The Review has been cited across scholarly literature and public discourse, influencing debates at institutions such as state education agencies and national conversations appearing in outlets like The New York Times, The Atlantic, The New Yorker, The Washington Post, and policy briefs from the Brookings Institution. Its essays have spurred curricular reforms at universities including Harvard University, University of California, Berkeley, Teachers College, Columbia University, and teacher-preparation changes referenced by accreditation bodies like the Council for the Accreditation of Educator Preparation. Critics and supporters alike reference pieces published in the Review when addressing issues tied to landmark court cases such as San Antonio Independent School District v. Rodriguez and policy shifts like the passage of the Every Student Succeeds Act.

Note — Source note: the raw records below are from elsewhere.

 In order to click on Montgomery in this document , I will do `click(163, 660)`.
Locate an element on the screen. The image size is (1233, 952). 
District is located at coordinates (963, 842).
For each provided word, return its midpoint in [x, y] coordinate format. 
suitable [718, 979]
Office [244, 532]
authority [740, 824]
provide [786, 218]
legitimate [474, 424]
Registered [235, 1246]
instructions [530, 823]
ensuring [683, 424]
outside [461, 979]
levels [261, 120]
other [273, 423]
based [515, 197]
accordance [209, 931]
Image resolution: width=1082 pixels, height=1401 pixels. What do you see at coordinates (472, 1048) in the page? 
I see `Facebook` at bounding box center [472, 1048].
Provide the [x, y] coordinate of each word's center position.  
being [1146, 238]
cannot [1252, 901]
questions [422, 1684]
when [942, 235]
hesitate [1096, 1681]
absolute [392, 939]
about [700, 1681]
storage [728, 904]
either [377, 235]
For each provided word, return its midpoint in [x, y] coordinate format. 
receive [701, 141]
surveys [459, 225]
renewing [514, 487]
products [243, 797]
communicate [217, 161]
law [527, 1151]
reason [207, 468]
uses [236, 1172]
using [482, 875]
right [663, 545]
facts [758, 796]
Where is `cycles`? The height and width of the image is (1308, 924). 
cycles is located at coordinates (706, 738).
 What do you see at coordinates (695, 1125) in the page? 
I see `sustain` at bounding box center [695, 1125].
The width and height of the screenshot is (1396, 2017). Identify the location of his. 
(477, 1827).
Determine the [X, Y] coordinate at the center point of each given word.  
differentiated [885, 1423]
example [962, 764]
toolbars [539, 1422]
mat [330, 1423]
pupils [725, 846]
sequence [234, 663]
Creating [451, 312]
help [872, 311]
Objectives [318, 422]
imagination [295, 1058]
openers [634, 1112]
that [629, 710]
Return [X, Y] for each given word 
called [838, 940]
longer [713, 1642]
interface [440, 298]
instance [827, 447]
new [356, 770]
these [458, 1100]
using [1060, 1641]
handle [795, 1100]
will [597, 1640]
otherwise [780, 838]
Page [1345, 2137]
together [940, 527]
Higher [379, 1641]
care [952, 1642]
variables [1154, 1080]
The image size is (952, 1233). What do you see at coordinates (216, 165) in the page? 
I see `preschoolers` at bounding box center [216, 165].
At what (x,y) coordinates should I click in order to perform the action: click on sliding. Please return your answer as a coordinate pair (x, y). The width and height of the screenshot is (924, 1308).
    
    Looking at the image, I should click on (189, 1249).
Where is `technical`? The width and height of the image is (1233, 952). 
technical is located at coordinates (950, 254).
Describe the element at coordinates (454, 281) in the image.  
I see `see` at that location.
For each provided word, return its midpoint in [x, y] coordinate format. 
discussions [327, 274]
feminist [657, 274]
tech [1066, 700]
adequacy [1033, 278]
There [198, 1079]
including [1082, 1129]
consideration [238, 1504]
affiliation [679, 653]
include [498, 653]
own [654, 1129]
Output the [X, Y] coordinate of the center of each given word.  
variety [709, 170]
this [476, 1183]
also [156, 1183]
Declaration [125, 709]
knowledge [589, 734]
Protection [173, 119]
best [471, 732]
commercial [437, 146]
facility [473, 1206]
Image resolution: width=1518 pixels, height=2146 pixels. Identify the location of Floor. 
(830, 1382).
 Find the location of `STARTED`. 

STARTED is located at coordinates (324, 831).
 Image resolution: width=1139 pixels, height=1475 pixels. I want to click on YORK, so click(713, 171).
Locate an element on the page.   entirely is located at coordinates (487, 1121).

The journal is indexed in bibliographic databases and indexes used by researchers at libraries such as the Harvard Library, Library of Congress, and university systems at University of Michigan and University of Wisconsin–Madison. It is accessible via academic repositories maintained by institutions like JSTOR, Project MUSE, and library catalogs of the British Library and Bibliothèque nationale de France. Universities and public libraries subscribing through platforms connected to EBSCO and ProQuest provide back issues; many articles are discoverable through academic search services used at Google Scholar and institutional portals at MIT and Stanford University.